In last week’s blog, I began discussing social media’s impact on our generation’s civic engagement. Essentially, social media possesses some characteristics, such as accessibility and inclusiveness, that help it reach large audiences and spread important information, but its enormous potential for profit through advertising attracts a ton of garbage. Pop culture nonsense disguised as news can outperform real journalism with click bate and misleading headlines. Today, I will discuss bias as it pertains to social media. Unfortunately, this new medium for information exchange actually feeds off the bias of the users themselves.
We can all quickly call to mind some viral Facebook hoax that fooled way too many of our friends. Personal messages from Mark Zuckerberg asking for $2.99 a month for a Facebook subscription may seem like harmless tom-foolery that tricks only the most gullible of internet newbies, but other lies are not so benign. Last November, following the terrorist attacks in Paris, a Spanish newspaper, La Razón, published the image on the left-side of the photo below on their front page after it went viral on the internet.

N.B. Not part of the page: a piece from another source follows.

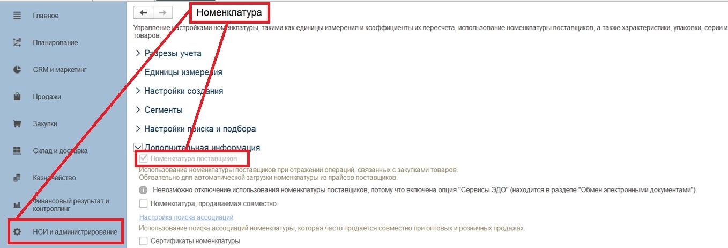Click the Склад и доставка grid icon
728x248 pixels.
coord(17,151)
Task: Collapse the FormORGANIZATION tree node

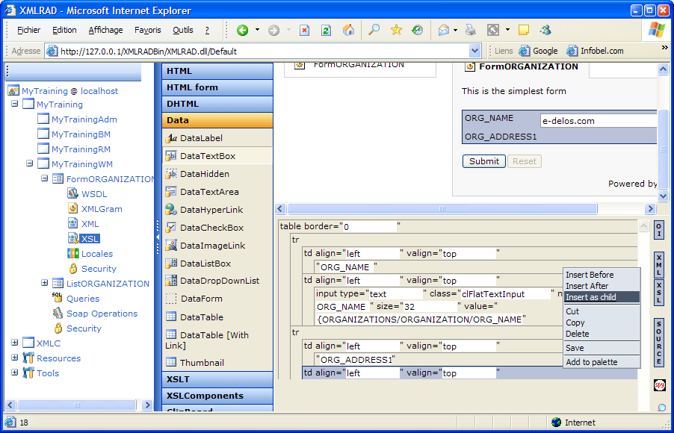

On the left, the allegedly muslim man wearing a vest of explosives holds a copy of the Quran while a strangely shaped shampoo bottle sits inconspicuously on the back right edge of the bathtub behind him (it is a shampoo bottle, right? right?!). On the right, we see the original image of a sikh man taking a bathroom selfie with an iPad. Its terrifying to think that thousands of people really did think that this innocent person committed one of the worst atrocities of the twenty-first century. Apparently, they didn’t even pause for a moment to consider the fact that his Quran would need a built-in camera to take the picture in the first place. When it comes to social media, people are prone to believe anything that reflects their own beliefs. Following the attacks, the global population felt anger toward Muslims and desperately wanted a face at which to direct their anger. Had everyone put in five seconds of rational thought while looking at the photo, this entire situation could have been avoided. Clearly social media users observe, form opinions, and pass judgments in a time span well under five seconds.

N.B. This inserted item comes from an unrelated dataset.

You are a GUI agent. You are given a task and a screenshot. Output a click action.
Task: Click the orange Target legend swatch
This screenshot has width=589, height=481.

It turns out that this propensity to believe a conclusion more readily when it agrees with an individual’s prior base of knowledge (or opinions) is very well understood. It is called confirmation bias. Tomas Chamorro-Premuzic, a professor of business psychology at University College London, wrote an article in the Guardian focusing on confirmation bias online. He argues that since we cannot ever come close to reading all the information the internet has to offer on a certain subject, we choose to instead prioritize information based on how fully we agree with it. If you already know that you hold a certain opinion about politics, economics, or the environment, you are far more likely to read articles that confirm your current understanding because trying to get through the mountain of information that exists opposing your viewpoint is just too intimidating.
Interestingly, ego may actually act as the single largest cause of confirmation bias on the internet. Ask yourself honestly, do you hold biased viewpoints? Do you really do all you can to attain a balanced base of information? Here’s a good one: are you more biased than the average person? In a study done by researchers at Carnegie Melon University, test subjects responded to that very question. CMU reports, “The most telling finding was that everyone is affected by blind spot bias - only one adult of 661 said that he/she is more biased than the average person.” The blind spot bias affects the person you see in the mirror. Everyone thinks quite highly of his or her own intellectual neutrality and open-mindedness, but, statistically speaking, half of the people in the world have to be more biased than the average person.
The danger in the move toward obtaining news information by scrolling through Facebook or Twitter lies not in the bias of the articles themselves but in users’ inherent biases in selecting which links to anoint with a tap of their thumbs. Credible news sources must present information in at least a somewhat objective manner to maintain their reputability. Individuals, however, need not abide by the same standard. They can find and read any information they desire, and, as I have discussed, the information they seek more often echoes their beliefs back to them than stimulates critical thinking. Only a deliberate desire to value diverse viewpoints in today’s internet age will prevent our own egos from limiting our minds.